The Hippo signaling pathway is a context-dependent regulator of cell proliferation, differentiation, and apoptosis in species ranging from Drosophila to humans. In this study, we investigated the role of the core Hippo kinases—Mst1 and Mst2—in pancreatic development and homeostasis.

We used a Cre/LoxP system to create mice with pancreas-specific disruptions in Mst1 and Mst2 (Pdx1-Cre;Mst1^−/−;Mst2^fl/fl mice), the mammalian orthologs of Drosophila Hippo. We used a transgenic approach to overexpress Yap, the downstream mediator of Hippo signaling, in the developing pancreas of mice.

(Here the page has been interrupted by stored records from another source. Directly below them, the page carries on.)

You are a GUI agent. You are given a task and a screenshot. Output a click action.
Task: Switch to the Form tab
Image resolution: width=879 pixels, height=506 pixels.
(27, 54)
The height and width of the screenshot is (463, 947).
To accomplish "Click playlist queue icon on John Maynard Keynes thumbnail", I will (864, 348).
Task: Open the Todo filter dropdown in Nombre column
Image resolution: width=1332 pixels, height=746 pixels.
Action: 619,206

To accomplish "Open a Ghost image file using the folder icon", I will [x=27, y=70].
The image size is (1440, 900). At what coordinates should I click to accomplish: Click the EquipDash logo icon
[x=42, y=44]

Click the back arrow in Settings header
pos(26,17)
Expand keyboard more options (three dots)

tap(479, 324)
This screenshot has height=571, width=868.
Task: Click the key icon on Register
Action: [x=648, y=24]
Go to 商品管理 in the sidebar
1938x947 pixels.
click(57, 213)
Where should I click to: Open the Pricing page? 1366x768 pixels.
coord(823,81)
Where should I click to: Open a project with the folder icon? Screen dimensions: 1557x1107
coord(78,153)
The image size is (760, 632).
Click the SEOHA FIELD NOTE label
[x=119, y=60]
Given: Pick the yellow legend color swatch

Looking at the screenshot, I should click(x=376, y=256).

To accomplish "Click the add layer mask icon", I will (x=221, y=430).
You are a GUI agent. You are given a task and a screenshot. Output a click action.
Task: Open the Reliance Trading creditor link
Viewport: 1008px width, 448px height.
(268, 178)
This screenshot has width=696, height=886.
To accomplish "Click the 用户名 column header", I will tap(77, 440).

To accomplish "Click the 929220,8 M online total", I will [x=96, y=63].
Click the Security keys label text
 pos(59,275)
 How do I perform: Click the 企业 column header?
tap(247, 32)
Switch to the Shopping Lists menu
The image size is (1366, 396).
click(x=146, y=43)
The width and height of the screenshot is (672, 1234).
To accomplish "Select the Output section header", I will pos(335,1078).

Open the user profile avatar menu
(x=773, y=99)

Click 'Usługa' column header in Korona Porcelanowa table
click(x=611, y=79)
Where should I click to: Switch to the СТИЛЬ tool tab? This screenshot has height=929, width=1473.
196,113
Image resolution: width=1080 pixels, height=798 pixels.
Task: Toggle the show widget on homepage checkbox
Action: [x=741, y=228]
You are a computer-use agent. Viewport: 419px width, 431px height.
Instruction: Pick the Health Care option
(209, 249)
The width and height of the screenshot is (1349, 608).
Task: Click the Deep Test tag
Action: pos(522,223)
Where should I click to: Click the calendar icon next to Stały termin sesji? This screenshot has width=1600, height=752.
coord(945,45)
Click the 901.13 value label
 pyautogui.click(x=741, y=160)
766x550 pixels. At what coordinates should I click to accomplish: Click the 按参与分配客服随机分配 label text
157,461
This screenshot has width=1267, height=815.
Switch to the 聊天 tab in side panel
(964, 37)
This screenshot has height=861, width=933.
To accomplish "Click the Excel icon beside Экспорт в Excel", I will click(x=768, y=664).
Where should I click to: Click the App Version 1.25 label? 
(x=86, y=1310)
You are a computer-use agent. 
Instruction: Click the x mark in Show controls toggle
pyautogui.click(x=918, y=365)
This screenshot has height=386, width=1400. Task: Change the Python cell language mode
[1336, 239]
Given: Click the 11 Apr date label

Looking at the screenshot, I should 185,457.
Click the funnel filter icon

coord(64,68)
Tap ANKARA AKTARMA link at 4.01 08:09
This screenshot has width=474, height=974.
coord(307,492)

Contrary to expectations, the pancreatic mass of Pdx1-Cre;Mst1^−/−;Mst2^fl/fl mice was reduced compared with wild-type mice, largely because of postnatal de-differentiation of acinar cells into duct-like cells. Development of this phenotype coincided with postnatal reactivation of YAP expression. Ectopic expression of YAP during the secondary transition (a stage at which YAP is normally absent) blocked differentiation of the endocrine and exocrine compartments, whereas loss of a single Yap allele reduced acinar de-differentiation. The phenotype of Pdx1-Cre;Mst1^−/−;Mst2^fl/fl mice recapitulated cellular and molecular changes observed during chemical-induced pancreatitis in mice.

The mammalian Hippo kinases, and YAP, maintain postnatal pancreatic acinar differentiation in mice.